The team compared VEGF and ANGPTL4 levels in the eye fluid of 52 patients with wet AMD at various stages of anti-VEGF treatment. Prior to anti-VEGF injections, patients with wet AMD had high levels of ANGPTL4 and VEGF proteins. After treatment, their VEGF levels predictably decreased, but ANGPTL4 levels rose higher, indicating ANGPTL4 remained active following the anti-VEGF injections and the treatments contributed to an increase in ANGPTL4. Such ANGPTL4 activity can lead to blood vessel overgrowth and lack of vision improvement.
“We have previously reported that ANGPTL4 was increased in patients who did not respond well to anti-VEGF treatment,” said Sodhi. “What we saw in this paper was a paradoxical increase of ANGPTL4 in patients that received anti-VEGF injections—the anti-VEGF therapy itself turned on expression of this protein.” The researchers also investigated the effects of anti-VEGF therapy in a mouse model of wet AMD, with similar results to those observed in humans. “… these observations demonstrate that anti-VEGF therapy promotes increased ANGPTL4 mRNA and protein expression in a mouse model for CNV.”
Describing their collective findings, the authors noted, “… these results demonstrate that treatment of patients with nvAMD with anti-VEGF therapy results in a therapeutic decrease in VEGF, but a countertherapeutic increase in the expression of ANGPTL4, supporting a role for ANGPTL4 in limiting the treatment response of patients with nvAMD to anti-VEGF therapy.”
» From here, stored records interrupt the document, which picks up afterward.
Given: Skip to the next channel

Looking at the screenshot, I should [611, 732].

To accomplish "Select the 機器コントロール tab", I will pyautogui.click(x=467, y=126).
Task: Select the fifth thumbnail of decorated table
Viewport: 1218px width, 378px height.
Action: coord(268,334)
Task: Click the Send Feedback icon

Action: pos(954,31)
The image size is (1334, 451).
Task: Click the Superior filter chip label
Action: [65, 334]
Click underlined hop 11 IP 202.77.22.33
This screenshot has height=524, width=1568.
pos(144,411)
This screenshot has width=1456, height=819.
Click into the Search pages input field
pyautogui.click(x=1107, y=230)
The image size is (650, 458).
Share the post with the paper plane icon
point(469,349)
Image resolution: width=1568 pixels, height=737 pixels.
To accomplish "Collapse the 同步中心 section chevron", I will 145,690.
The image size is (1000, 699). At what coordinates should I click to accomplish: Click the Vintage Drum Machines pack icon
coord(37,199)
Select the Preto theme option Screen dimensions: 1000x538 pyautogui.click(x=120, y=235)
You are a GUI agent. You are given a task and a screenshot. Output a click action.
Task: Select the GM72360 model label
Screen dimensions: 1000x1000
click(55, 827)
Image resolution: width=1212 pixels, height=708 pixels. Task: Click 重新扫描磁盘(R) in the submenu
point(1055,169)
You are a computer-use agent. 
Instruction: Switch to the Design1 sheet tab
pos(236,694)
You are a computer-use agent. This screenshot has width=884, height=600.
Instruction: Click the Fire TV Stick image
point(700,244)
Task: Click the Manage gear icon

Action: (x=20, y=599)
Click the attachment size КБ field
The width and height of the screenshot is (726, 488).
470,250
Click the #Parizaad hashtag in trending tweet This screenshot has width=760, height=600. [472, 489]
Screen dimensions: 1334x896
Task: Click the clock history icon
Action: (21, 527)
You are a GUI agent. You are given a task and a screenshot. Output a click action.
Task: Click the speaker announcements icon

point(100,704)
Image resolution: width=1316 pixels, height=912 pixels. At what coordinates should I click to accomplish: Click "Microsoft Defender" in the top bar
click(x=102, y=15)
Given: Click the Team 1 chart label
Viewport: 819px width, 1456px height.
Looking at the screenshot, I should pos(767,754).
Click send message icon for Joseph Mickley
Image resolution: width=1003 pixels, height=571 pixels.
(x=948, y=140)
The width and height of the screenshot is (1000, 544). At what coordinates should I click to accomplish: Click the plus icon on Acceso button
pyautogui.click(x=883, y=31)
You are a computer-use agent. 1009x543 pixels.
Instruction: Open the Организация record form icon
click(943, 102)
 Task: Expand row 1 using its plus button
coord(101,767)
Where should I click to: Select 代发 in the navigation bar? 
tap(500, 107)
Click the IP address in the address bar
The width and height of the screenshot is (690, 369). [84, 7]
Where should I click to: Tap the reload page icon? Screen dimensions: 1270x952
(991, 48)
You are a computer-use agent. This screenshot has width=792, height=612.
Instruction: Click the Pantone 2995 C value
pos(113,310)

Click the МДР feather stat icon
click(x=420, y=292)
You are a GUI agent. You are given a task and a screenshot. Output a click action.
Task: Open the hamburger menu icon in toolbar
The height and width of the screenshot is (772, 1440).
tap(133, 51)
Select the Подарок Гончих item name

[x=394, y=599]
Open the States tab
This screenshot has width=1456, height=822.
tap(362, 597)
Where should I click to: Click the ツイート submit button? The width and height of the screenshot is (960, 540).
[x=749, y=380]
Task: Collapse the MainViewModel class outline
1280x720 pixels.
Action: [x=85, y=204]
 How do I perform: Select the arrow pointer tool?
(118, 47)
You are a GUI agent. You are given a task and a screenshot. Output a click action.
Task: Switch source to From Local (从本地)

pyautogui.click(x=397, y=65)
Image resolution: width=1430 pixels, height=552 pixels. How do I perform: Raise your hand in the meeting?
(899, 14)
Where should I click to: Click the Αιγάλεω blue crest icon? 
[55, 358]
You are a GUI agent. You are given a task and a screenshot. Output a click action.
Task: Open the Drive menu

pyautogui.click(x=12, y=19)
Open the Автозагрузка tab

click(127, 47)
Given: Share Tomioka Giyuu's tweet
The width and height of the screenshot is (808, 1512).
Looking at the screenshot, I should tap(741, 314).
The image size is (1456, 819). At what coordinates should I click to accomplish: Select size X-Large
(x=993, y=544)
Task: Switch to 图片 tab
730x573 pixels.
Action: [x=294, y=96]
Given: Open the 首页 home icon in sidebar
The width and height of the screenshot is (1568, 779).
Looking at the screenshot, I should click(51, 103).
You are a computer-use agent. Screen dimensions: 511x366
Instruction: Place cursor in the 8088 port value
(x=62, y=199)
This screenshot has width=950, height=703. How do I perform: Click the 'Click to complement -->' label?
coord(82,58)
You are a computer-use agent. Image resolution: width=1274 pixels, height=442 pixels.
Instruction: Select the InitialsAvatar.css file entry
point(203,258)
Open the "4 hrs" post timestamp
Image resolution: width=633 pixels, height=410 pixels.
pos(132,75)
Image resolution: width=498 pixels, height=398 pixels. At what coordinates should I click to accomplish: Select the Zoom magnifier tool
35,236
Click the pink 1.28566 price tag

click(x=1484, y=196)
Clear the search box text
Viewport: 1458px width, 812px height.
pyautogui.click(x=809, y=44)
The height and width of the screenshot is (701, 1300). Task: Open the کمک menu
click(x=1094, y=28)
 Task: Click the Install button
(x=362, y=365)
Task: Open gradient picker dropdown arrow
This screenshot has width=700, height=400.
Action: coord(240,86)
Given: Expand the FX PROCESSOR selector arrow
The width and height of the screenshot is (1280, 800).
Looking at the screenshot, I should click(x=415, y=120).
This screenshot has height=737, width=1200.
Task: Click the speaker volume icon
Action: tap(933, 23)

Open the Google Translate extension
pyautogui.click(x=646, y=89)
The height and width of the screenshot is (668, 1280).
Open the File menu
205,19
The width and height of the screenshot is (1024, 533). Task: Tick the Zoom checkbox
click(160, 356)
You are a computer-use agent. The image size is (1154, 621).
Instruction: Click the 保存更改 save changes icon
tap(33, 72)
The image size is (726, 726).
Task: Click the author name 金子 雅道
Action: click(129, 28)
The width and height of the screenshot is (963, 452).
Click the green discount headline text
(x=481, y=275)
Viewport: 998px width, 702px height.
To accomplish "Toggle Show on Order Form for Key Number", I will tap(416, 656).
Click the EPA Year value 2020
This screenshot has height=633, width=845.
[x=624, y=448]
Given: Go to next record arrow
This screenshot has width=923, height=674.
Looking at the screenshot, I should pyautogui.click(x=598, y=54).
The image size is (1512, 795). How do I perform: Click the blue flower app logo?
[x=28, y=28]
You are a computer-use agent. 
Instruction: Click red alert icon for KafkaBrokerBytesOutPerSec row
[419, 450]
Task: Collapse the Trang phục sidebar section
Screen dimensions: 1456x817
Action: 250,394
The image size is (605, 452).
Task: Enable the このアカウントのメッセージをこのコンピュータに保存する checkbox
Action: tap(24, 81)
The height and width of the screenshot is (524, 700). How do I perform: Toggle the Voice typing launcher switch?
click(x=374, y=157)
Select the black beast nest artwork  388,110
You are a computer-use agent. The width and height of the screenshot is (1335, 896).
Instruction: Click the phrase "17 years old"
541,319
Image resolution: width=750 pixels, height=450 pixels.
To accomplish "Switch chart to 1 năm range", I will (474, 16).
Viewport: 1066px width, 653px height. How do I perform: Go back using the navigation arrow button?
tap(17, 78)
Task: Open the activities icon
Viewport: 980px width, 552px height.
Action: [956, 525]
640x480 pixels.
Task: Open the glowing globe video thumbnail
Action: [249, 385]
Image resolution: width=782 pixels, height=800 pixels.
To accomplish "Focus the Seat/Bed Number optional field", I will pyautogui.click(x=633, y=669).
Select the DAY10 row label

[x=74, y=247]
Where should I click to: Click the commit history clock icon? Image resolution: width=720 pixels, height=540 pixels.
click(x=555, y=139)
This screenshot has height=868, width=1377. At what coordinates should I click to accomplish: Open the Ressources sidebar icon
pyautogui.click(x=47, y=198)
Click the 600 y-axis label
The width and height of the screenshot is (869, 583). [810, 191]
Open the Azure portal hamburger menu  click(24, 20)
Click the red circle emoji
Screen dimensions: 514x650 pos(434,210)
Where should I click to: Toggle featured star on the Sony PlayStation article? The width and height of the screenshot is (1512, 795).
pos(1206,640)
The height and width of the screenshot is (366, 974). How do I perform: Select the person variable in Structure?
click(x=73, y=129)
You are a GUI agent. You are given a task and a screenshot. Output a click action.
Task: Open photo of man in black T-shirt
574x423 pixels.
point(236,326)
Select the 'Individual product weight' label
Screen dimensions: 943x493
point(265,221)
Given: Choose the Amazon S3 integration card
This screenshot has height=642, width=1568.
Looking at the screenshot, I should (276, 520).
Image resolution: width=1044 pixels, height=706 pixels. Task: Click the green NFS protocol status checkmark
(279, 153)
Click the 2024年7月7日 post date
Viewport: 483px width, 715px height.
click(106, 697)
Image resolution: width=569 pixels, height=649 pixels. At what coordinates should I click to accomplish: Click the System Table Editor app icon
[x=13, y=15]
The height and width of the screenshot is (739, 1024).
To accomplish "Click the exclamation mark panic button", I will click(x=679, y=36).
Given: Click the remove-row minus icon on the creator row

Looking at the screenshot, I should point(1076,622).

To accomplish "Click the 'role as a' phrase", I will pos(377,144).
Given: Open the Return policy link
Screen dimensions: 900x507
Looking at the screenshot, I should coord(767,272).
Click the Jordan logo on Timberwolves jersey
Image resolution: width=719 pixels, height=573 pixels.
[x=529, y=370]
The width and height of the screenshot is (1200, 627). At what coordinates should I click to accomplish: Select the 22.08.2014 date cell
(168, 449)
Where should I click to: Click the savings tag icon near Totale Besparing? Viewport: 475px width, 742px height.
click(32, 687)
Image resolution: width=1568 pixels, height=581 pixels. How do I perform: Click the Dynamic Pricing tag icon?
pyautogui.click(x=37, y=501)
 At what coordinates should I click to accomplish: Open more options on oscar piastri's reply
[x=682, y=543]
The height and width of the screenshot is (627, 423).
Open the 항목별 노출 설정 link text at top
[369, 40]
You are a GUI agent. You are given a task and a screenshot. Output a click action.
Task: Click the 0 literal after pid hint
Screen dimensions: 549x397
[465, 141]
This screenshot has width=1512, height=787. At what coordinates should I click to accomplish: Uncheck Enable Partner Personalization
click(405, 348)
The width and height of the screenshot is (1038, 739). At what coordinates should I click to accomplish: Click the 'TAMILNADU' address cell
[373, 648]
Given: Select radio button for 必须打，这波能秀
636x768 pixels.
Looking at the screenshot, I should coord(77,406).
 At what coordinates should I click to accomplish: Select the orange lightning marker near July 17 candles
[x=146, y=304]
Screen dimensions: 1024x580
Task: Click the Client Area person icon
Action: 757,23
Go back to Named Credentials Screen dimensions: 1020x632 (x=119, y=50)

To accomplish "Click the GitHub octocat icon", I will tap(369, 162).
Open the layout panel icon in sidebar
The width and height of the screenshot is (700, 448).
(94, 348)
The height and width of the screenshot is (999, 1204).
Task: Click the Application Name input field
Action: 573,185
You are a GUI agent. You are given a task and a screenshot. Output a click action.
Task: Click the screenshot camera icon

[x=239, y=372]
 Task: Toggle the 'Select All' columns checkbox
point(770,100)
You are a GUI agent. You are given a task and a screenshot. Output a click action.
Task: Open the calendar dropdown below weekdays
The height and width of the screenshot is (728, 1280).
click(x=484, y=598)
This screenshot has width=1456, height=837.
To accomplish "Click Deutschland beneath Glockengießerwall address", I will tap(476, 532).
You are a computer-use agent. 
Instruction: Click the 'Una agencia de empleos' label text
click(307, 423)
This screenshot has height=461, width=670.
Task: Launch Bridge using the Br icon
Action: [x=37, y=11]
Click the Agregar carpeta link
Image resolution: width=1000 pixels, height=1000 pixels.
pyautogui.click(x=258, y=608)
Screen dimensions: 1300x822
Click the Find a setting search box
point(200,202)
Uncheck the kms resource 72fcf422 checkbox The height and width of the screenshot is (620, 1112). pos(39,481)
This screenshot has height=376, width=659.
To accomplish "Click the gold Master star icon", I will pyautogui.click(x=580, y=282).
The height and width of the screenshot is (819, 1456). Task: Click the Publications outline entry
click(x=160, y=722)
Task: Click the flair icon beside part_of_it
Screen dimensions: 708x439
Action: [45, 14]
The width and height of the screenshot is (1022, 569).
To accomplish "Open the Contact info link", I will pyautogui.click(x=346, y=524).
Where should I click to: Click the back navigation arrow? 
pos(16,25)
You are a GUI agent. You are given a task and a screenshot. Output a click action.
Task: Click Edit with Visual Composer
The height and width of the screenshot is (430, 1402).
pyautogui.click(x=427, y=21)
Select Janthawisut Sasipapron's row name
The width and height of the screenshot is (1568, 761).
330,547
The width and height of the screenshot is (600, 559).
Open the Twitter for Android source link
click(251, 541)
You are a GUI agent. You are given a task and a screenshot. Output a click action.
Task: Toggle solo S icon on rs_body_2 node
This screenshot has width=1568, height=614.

They next investigated ways to bridge the gap between patients with increased ANGPTL4 following anti-VEGF treatments by testing in a mice model an experimental drug, 32-134D, which decreases levels of HIF-1. The researchers believed that 32-134D would have a similar effect on ANGPTL4 following anti-VEGF treatment, since ANGPTL4 production is also turned on by HIF-1. “… we set out to evaluate the therapeutic efficacy of targeting HIF-1α for the treatment of CNV,” they explained.
Analyses of mice receiving only the anti-VEGF therapy aflibercept first corroborated the team’s findings in human patients. In these animals levels of VEGF were lower, yet ANGPTL4 levels rose, preventing anti-VEGF therapies from fully working to prevent blood vessel growth and associated vision loss. Conversely, in mice treated using 32-134D there was a decrease in HIF-1 levels and VEGF, as well as decreased levels of ANGPTL4 and blood vessel overgrowth. “32-134D prevented the expression of both VEGF and ANGPTL4 and was at least as effective as aflibercept in treating CNV in mice,” they wrote, “… demonstrating that 32-134D could be an effective monotherapy for the treatment of patients with nvAMD.”
In a further set of experiments the researchers determined that combining 32-134D with anti-VEGF treatment prevented the increase in HIF-1, VEGF, and ANGPTL4. This treatment combination was more effective than was either drug alone. “By preventing the increase in HIF-1α accumulation in response to anti-VEGF therapy, combining 32-134D with aflibercept was more effective for choroidal neovascularization (CNV) treatment in mice than either drug alone,” they stated. “This suggests that combining 32-134D with current therapies may overcome the inadequate response of patients with nvAMD to anti-VEGF monotherapy … Collectively, these studies provide the foundation for a clinical study assessing 32-134D, alone or in combination with anti-VEGF therapies, for the treatment of patients with nvAMD.”